Gold price forecast: Lower high formed at former support-turned-hurdle
|- Gold has created a third bearish lower high at the head-and-shoulders neckline resistance.
- The 200-day moving average (MA), currently at $1,252 could be put to test before the weekend.
Gold risks falling to fresh 4.5-month lows, having charted a bearish lower high along the former support-turned-resistance.
The yellow metal is currently trading at $1,273 per Oz, representing a 0.28% gain on the day.
Prices fell sharply in 13 days to April 23 to hit a low of $1,266, as the American Dollar was better bid back then with upbeat macro data releases pointing to a better-than-expected first quarter economic performance.
The GDP number did print well above estimates, however, the details of the report showed that inventories bumped up the growth rate, while consumer spending, the main engine of the US economy, slowed.

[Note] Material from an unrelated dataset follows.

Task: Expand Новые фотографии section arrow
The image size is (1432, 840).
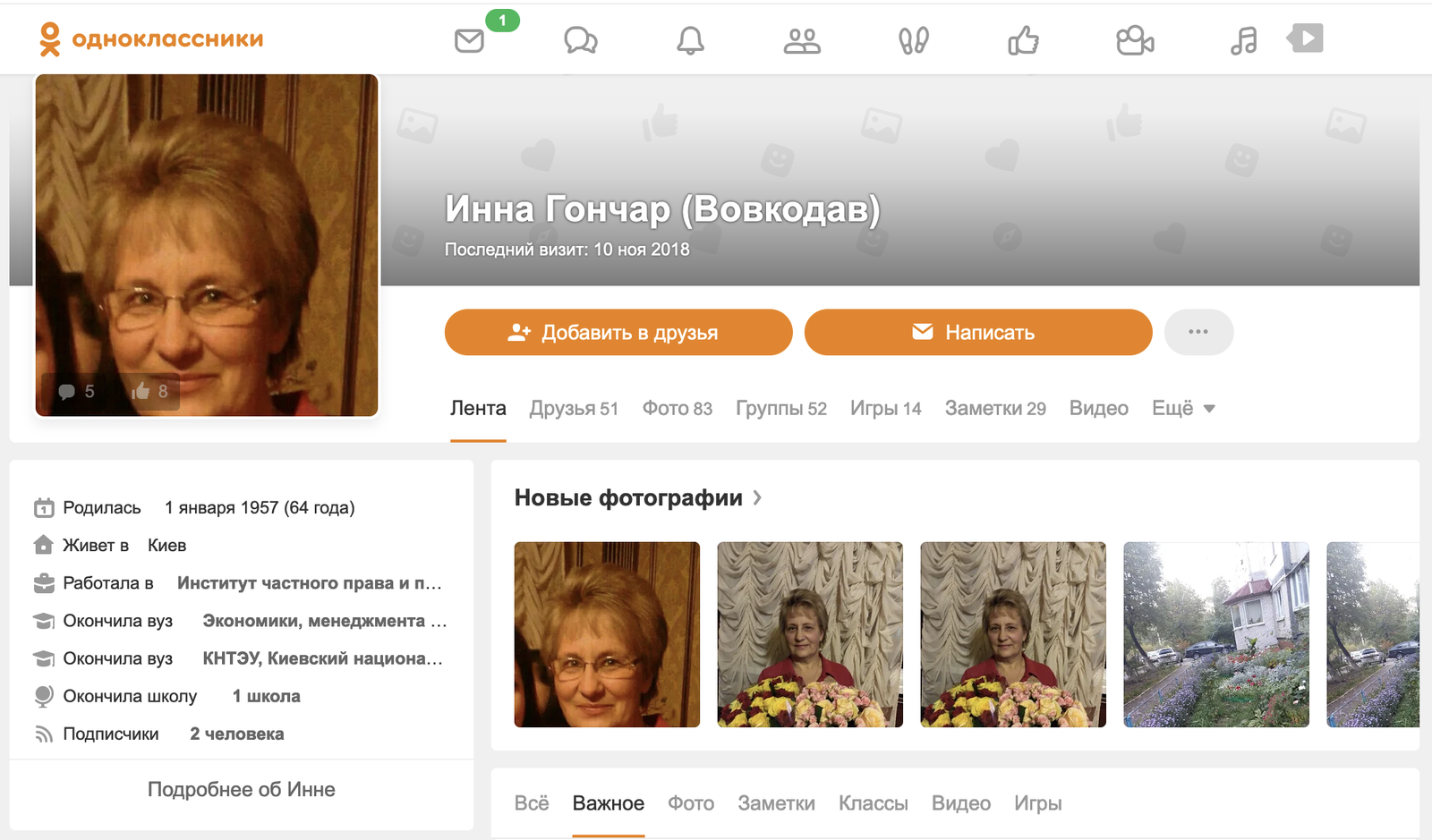Action: click(x=757, y=498)
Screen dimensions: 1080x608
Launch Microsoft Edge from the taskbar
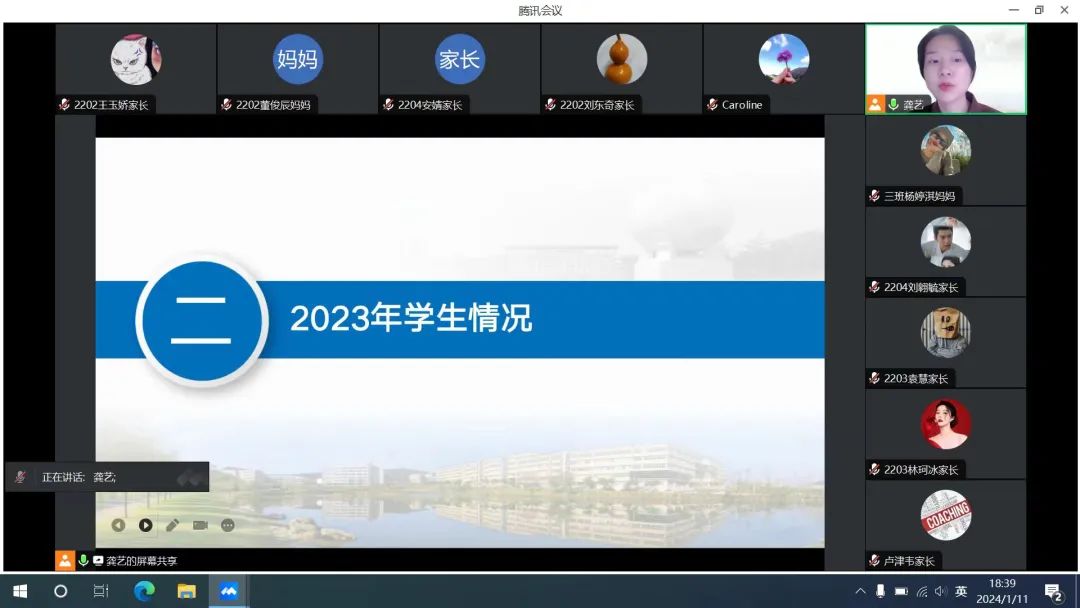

As a result, markets offered the greenback following the release of the US GDP last Friday, helping the safe-haven metal regain some poise. The metal jumped 0.69% to a high of $1,288 and looked set to test $1,300 this week.
The bounce, however, has been cut short by the former support-turned-resistance of $1,286 (head-and-shoulders neckline). The failure to beat the key resistance could be associated with the post-Fed rise in the US Dollar. On Wednesday, Fed's Powell pushed back rate cut expectations by associating low inflation with transitory factors. Powell added further that there is no strong case for a rate move in either direction.
Daily chart
As can be seen, gold has charted a third bearish lower high along the head-and-shoulders neckline, reinforcing the bearish view put forward by the downside break of the neckline support on April 16.
The relative strength index (RSI) is reporting bearish conditions with a below-50 print.
Further, the chart also shows an impending bearish crossover of the 50- and 100-day moving averages (MAs). The 20- and 30-day MAs are also trending south, indicating a bearish setup. As a result, a drop to the 200-day MA, currently at $1,252, could be seen in the next 24 hours or so.